→ **Task prompt**
Could you retype the records below exactly as they appear, skipping any pictures?

→ **Stored items**
....

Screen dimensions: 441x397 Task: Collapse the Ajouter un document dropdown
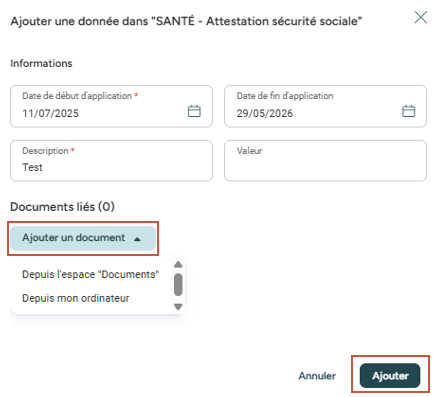(83, 238)
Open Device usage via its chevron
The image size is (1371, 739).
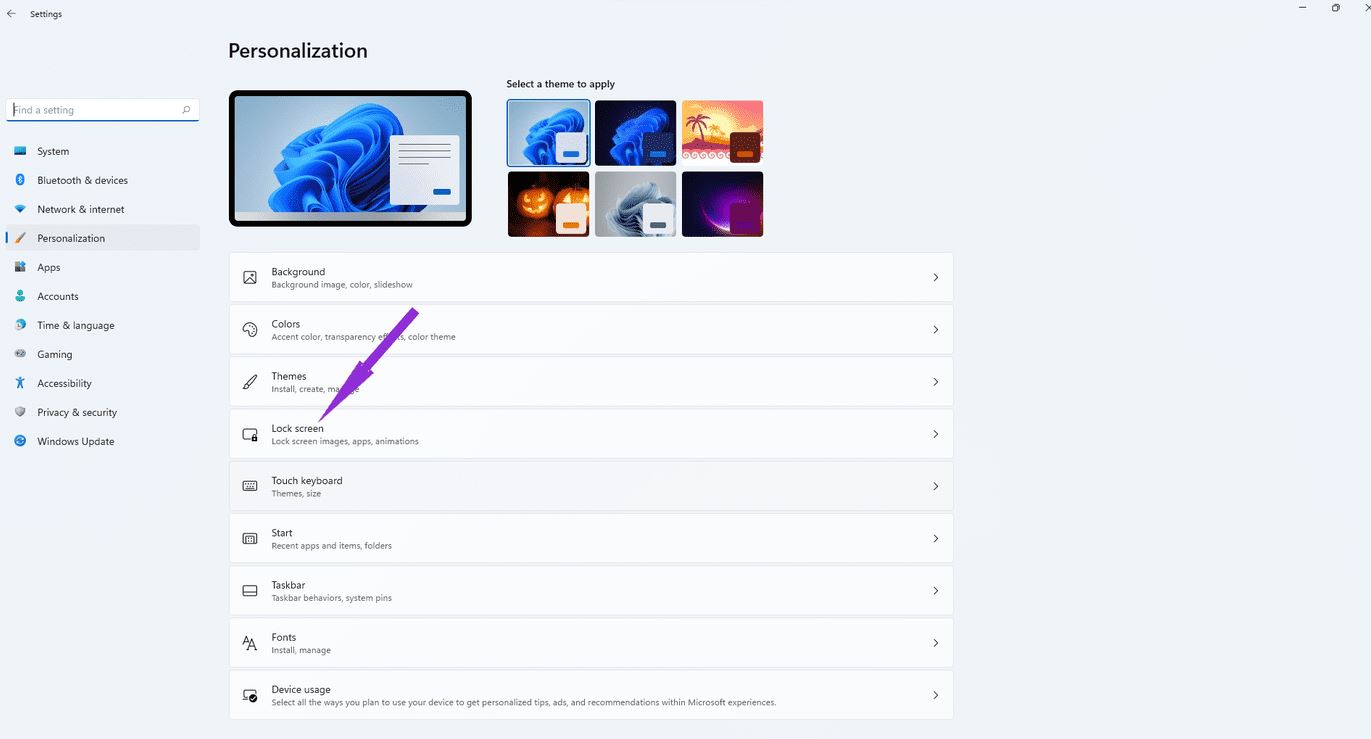pyautogui.click(x=936, y=695)
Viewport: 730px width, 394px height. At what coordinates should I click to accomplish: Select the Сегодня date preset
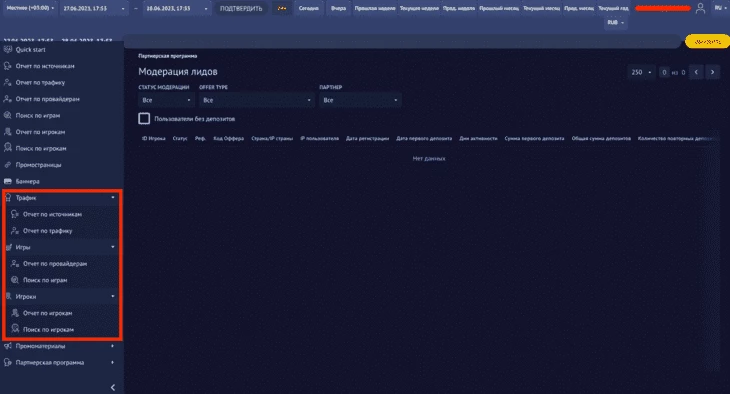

....

→ **Solution to this problem**
Screen dimensions: 441x397 Task: Collapse the Ajouter un document dropdown
(83, 238)
Open Device usage via its chevron
The image size is (1371, 739).
pyautogui.click(x=936, y=695)
Viewport: 730px width, 394px height. At what coordinates should I click to accomplish: Select the Сегодня date preset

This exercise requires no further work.